There are certain artists whose practice moves beyond the confines of any particular discipline, possessing sufficient assurance and fluency to cross the boundary of so-called fine art to explore the fertile territory of architecture, graphic and interior design and the collaborative arena of set design.That all their work is informed and enriched by this creative cross- pollination is frequently the reward for their courage and curiosity.
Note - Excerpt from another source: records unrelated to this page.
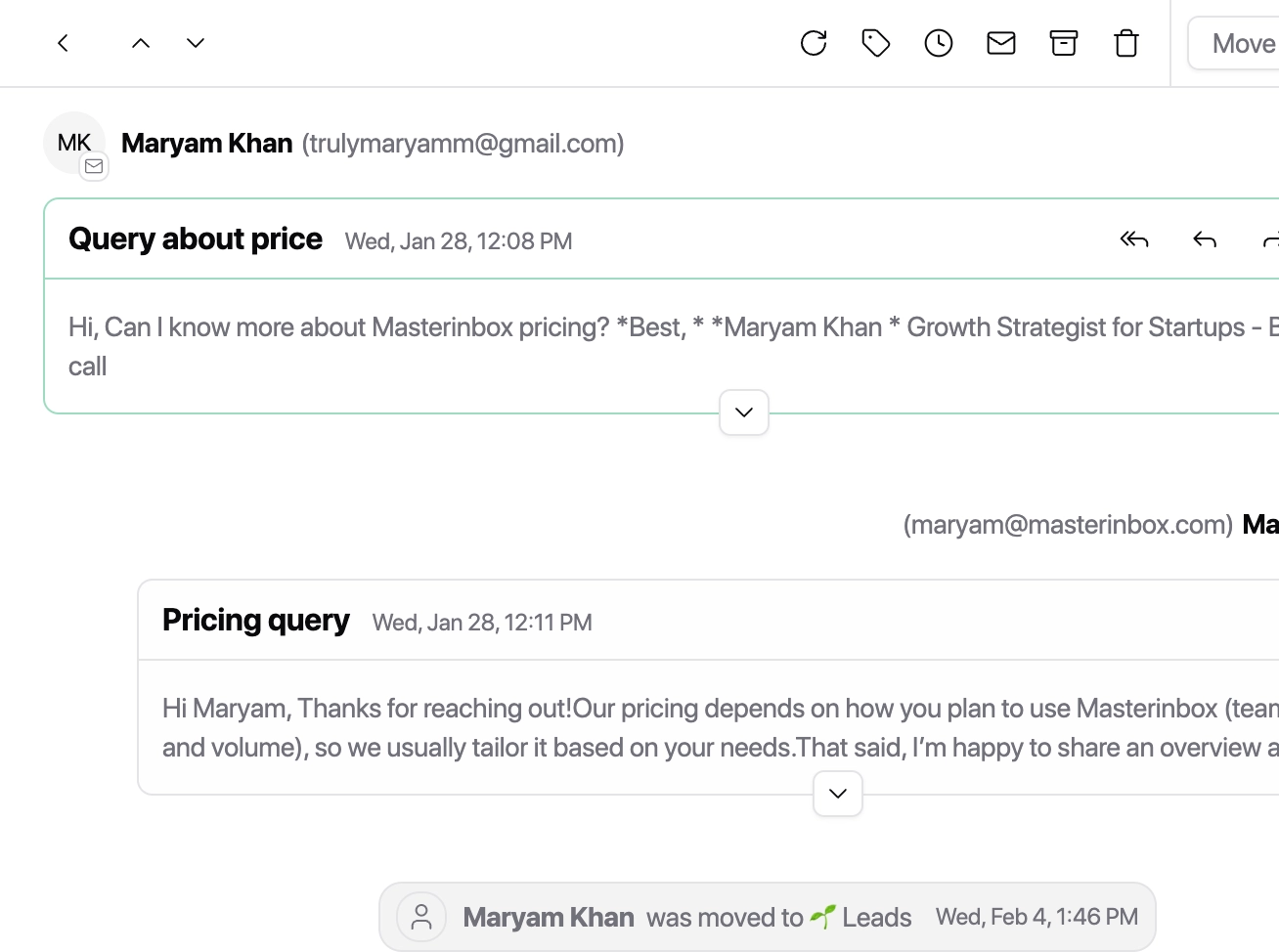Click reply all icon on Query about price
1279x952 pixels.
(x=1134, y=239)
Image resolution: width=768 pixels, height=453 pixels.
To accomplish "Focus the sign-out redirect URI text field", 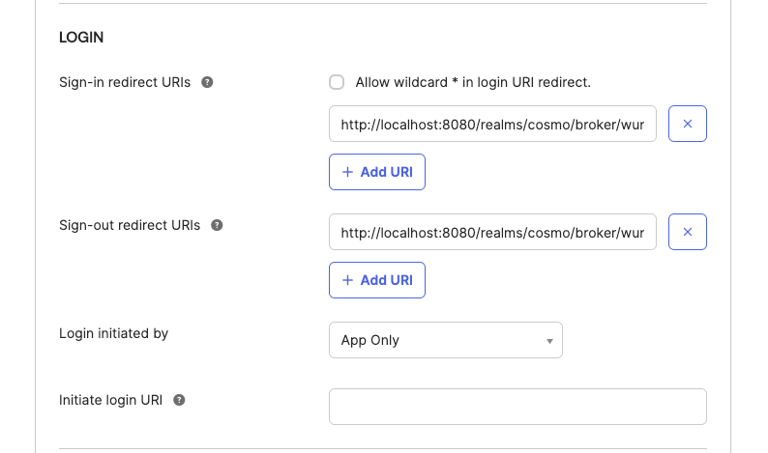I will pyautogui.click(x=492, y=232).
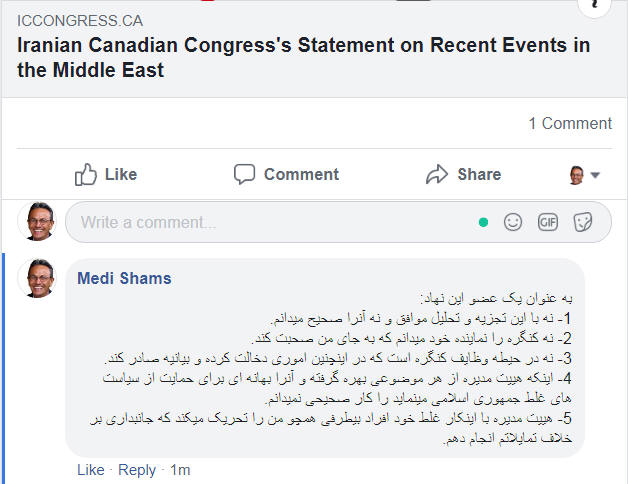
Task: Open the '1 Comment' count link
Action: (x=570, y=124)
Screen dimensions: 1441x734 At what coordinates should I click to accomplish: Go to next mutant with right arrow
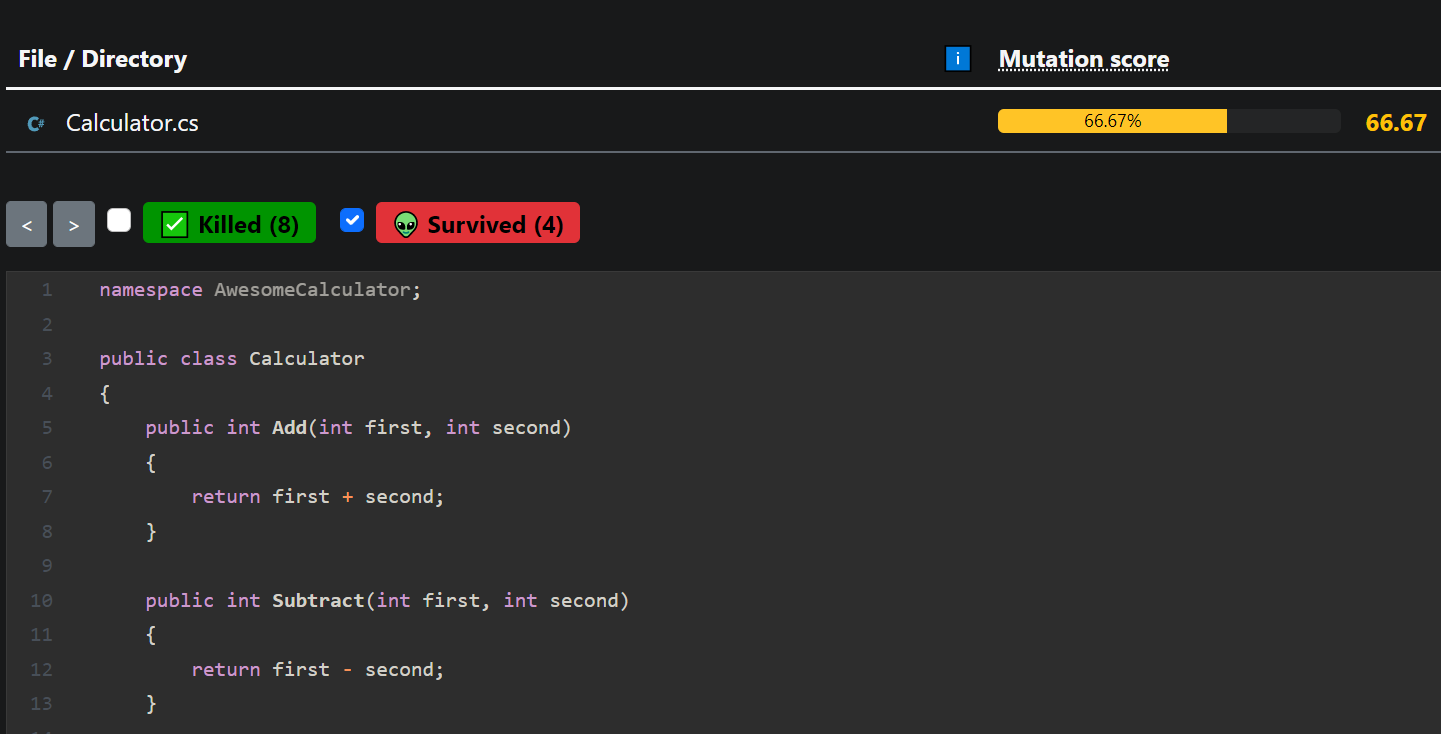73,224
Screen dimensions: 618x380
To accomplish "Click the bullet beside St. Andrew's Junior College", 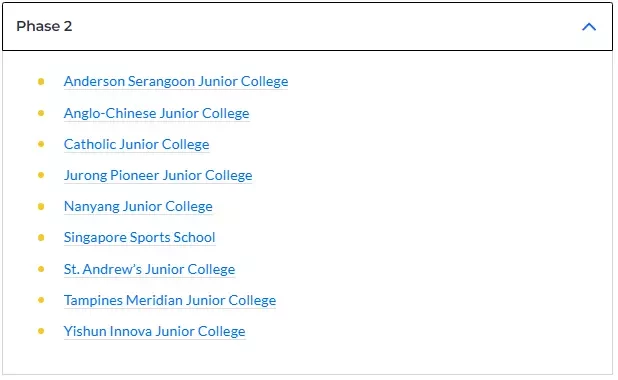I will [41, 270].
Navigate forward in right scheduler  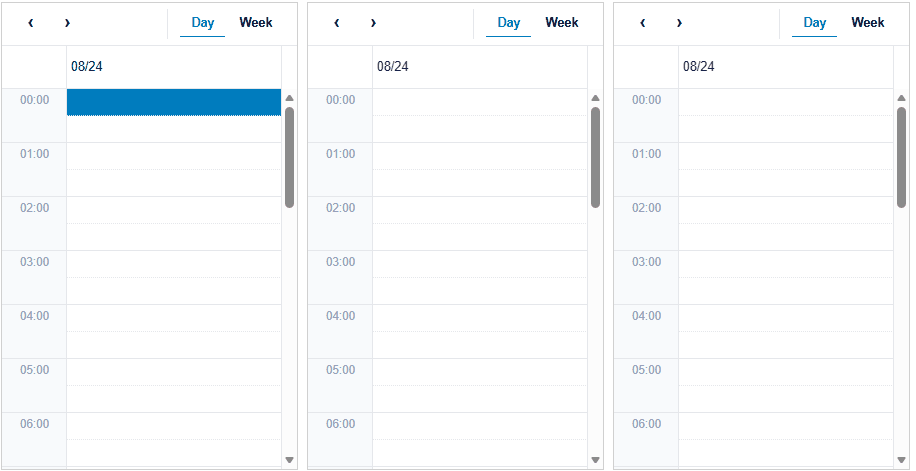pos(679,23)
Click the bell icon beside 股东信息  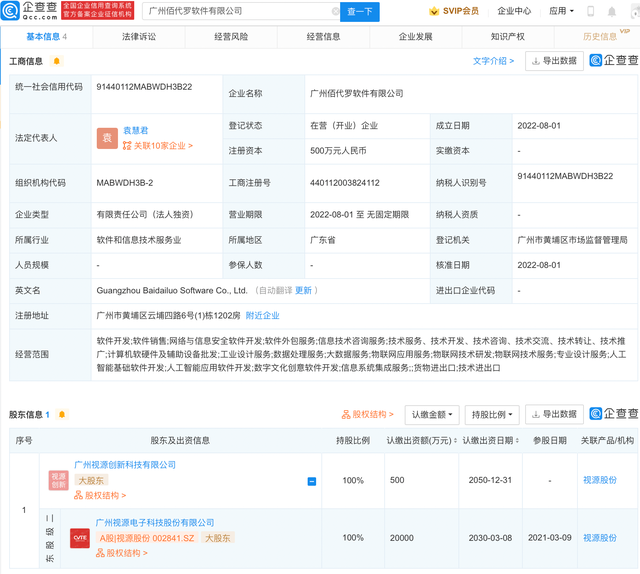(x=61, y=414)
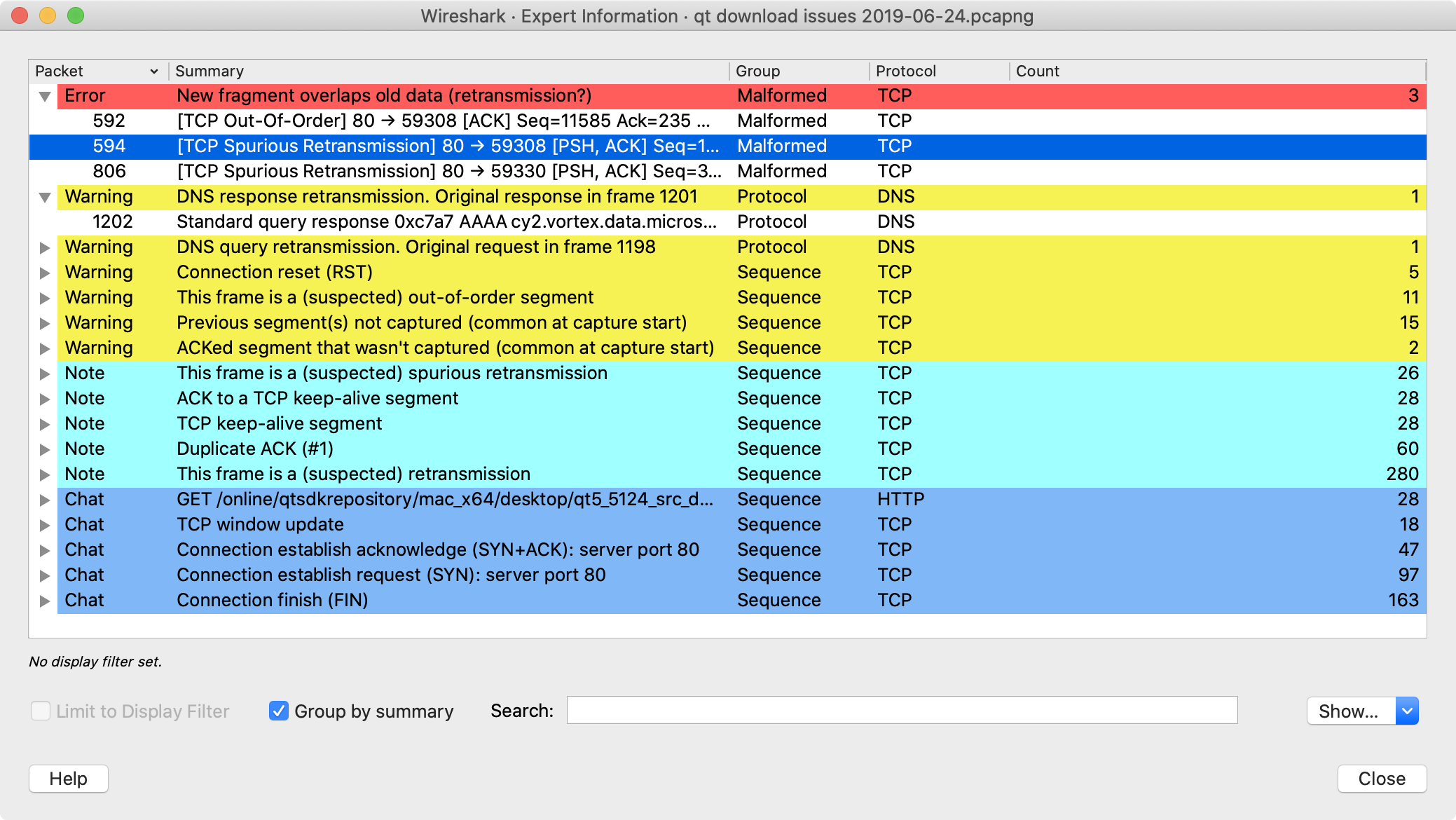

From the beginning of his professional career in the late 1950’s, Franklin Adams undertook significant projects in graphic design, such as the book design for Richard Schechner’s legendary production, Dionysius in ’69, set design for the Delta Festival Ballet and for numerous theatrical productions for New Orleans’ Le Petit Theâtre du Vieux Carre, the Contemporary Arts Center and Southern University. He also designed exhibitions for The New Orleans Museum of Art, including The Treasures of Tutankhamen in1977.
While engaged in the aforementioned diverse pursuits, Franklin also firmly established himself as a painter, draughtsman and sculptor, an artist of considerable reputation in the New Orleans art community. Over the years, his work was included such significant exhibitions as Louisiana Major Works and The Louisiana Sculpture Biennial, both in 1980 at New Orleans’ Contemporary Arts Center; in the Louisiana World Exposition in 1984; the Newcomb College Art Department Anniversary Exhibition at the New Orleans Museum of Artin 1986 and in the Twentieth Anniversary Exhibition at the Contemporary Arts Center in 1996.
In whatever medium or discipline, Franklin Adams’ work has a signature elegance, an ability to distill essence from whatever his subject has been.His is an essentially classical sensibility that also embraces the postmodern rejection of the segregation of high and low art, that understands the dialogue between ‘fine’ art and graphic design that has informed modern art since the nineteenth century.